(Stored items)
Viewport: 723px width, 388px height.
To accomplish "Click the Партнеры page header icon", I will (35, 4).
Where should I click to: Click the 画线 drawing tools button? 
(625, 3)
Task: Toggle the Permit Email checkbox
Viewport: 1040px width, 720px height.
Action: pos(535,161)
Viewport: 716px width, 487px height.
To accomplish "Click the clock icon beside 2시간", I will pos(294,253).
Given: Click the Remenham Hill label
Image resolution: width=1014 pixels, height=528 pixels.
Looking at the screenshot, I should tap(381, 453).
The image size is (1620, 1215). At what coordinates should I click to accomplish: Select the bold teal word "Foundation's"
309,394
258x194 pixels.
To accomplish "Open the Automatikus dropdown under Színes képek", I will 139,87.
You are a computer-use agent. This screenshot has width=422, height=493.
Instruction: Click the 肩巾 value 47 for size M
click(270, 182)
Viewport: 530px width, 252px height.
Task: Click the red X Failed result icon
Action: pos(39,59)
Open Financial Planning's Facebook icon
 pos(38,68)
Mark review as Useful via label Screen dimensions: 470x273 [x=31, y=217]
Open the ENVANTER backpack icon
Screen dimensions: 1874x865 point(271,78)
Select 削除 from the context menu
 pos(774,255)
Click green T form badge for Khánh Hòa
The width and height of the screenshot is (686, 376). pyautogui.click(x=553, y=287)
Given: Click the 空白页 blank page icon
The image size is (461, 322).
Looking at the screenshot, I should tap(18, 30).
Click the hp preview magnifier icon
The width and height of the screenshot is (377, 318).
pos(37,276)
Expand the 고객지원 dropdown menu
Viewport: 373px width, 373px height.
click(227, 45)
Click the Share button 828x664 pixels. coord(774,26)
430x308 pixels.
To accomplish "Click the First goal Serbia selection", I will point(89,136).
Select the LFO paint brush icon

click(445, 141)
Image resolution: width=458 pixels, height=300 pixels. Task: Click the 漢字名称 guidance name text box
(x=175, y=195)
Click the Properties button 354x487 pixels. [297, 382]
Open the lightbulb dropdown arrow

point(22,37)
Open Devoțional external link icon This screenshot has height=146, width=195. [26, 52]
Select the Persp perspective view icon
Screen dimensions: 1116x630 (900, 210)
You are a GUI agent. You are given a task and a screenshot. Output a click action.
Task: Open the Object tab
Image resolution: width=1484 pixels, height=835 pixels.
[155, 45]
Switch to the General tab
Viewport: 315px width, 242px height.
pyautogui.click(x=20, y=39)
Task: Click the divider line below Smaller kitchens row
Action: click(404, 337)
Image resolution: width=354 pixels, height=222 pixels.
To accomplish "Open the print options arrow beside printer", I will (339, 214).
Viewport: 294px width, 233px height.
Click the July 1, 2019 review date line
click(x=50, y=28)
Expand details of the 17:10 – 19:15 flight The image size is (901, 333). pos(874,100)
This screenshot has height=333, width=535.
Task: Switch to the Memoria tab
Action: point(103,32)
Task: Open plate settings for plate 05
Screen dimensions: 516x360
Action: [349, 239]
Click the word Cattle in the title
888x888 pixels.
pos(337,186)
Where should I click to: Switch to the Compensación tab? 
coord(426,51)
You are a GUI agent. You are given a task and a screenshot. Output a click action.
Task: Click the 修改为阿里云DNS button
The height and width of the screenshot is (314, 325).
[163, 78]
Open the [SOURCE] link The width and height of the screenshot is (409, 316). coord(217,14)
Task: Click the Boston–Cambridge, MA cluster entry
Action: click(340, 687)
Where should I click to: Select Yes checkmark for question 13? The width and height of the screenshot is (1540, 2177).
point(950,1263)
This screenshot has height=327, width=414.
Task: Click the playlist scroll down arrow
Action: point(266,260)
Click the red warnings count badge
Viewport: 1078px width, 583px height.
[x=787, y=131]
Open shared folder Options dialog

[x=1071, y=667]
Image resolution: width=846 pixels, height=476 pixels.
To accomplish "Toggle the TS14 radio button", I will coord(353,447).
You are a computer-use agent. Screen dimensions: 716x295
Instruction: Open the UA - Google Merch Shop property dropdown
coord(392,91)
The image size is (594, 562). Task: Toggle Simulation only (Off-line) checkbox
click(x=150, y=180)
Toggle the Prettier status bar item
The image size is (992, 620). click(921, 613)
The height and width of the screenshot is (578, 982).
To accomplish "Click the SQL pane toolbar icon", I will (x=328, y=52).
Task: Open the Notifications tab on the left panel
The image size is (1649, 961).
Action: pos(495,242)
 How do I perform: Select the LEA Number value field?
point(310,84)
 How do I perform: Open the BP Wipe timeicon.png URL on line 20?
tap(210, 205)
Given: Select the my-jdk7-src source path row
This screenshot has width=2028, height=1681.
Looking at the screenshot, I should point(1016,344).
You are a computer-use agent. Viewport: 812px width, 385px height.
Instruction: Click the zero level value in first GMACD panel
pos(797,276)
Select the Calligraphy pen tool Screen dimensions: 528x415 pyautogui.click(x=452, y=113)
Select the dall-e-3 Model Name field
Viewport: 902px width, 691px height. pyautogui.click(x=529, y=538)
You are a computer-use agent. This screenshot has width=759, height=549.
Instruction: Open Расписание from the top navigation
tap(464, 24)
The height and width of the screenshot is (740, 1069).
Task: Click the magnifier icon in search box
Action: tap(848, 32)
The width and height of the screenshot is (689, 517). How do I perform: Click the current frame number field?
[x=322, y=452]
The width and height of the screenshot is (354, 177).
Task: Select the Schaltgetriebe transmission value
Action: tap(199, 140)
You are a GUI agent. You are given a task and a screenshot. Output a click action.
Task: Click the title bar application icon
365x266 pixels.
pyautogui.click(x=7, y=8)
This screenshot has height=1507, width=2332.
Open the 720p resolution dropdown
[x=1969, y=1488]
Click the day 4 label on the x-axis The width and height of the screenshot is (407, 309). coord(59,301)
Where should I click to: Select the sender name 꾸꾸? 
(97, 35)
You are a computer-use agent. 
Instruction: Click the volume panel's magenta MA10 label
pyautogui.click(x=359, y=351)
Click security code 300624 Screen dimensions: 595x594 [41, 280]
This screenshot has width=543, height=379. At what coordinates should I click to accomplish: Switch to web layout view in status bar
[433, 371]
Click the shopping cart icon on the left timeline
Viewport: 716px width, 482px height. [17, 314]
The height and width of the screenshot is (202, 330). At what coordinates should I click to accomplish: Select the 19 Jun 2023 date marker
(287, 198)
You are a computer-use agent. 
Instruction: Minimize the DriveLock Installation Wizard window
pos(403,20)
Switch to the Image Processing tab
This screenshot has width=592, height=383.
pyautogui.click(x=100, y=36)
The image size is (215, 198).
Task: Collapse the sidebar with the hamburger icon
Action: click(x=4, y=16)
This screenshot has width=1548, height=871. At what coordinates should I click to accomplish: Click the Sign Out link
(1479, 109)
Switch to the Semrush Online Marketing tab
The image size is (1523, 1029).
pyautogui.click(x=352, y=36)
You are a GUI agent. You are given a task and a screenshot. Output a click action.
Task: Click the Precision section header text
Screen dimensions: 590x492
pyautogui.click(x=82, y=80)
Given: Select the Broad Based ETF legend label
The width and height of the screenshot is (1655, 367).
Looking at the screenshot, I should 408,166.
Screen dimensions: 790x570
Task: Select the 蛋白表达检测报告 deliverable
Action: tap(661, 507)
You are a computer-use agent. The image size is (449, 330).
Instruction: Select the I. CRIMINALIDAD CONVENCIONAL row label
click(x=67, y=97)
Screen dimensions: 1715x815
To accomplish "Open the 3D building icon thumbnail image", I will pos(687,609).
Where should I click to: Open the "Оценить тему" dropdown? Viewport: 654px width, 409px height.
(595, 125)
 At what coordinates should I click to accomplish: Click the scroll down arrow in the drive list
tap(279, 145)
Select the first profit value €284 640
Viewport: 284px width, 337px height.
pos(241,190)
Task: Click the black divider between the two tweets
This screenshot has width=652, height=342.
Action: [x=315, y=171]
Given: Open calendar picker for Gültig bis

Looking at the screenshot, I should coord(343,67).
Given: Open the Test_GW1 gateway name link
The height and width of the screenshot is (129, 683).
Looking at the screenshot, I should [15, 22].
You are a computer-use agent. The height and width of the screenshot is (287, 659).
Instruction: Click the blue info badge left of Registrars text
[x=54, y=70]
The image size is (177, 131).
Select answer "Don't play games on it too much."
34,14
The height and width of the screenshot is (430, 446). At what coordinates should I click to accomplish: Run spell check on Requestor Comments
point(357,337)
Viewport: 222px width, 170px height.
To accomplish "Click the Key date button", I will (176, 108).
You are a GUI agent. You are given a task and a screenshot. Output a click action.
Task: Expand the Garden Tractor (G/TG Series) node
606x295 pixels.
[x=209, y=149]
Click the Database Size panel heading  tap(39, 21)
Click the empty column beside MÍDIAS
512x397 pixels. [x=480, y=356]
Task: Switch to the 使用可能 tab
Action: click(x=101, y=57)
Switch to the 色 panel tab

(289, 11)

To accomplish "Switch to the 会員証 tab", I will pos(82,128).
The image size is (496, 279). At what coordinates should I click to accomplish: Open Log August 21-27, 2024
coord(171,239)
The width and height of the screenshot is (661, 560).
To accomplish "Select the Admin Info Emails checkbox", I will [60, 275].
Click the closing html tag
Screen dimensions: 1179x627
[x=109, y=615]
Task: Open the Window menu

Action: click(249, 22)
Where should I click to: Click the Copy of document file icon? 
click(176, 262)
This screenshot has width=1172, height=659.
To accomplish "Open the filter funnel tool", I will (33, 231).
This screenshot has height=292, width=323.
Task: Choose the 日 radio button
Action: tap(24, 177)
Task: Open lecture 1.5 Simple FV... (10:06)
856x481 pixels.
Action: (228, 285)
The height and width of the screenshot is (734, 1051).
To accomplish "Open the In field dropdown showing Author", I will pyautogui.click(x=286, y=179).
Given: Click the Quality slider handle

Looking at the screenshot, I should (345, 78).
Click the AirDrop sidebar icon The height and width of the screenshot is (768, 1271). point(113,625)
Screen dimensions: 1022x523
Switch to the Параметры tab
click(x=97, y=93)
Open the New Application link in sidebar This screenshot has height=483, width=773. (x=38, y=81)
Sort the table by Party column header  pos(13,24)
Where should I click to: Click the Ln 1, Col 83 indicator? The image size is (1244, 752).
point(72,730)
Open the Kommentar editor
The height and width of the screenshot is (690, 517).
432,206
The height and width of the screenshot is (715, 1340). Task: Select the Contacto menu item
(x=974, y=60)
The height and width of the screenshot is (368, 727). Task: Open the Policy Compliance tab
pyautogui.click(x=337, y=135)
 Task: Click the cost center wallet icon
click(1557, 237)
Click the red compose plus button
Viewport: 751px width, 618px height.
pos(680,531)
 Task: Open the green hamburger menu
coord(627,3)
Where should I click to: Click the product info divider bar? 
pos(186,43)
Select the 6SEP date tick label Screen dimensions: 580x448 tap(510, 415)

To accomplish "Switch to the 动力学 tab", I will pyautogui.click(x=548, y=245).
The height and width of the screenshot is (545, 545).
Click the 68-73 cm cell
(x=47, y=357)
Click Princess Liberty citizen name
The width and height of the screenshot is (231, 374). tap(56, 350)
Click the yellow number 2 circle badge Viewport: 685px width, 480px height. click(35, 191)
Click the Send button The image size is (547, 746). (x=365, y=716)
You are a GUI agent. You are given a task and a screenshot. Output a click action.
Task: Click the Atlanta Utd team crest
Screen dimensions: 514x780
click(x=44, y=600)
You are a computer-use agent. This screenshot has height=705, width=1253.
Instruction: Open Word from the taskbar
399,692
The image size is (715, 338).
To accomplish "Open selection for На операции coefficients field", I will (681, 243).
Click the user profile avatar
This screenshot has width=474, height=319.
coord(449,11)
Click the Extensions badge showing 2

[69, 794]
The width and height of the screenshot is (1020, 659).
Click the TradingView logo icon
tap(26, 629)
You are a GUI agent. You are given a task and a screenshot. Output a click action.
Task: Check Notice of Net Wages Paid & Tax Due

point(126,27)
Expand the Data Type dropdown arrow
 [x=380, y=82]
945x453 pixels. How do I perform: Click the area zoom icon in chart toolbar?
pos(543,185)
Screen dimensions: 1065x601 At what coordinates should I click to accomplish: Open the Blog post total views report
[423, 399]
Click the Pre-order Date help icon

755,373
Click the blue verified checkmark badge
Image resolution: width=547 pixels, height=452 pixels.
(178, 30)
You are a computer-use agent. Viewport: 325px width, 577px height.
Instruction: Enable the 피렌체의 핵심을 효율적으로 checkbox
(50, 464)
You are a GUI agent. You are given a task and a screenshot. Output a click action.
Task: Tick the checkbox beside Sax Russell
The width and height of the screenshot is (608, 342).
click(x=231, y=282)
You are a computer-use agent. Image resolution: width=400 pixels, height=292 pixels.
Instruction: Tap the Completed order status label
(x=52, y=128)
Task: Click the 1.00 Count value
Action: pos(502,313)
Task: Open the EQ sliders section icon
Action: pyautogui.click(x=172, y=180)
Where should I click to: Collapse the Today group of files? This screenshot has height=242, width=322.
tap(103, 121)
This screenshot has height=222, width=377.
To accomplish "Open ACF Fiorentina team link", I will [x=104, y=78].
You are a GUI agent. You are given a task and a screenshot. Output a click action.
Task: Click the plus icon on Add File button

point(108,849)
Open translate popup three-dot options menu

## Stated exercise
Rescale the stretch of entries from the line containing "Click the Send" through the line containing "click(x=44, y=600)", both included. Reproduce every line in full, requests included, with each click coordinate in the answers multiplied by 2.3 and rounded to a whole number, halves rounded up.

## Task output
Click the Send button The image size is (547, 746). (x=840, y=1647)
You are a GUI agent. You are given a task and a screenshot. Output a click action.
Task: Click the Atlanta Utd team crest
Screen dimensions: 514x780
click(x=101, y=1380)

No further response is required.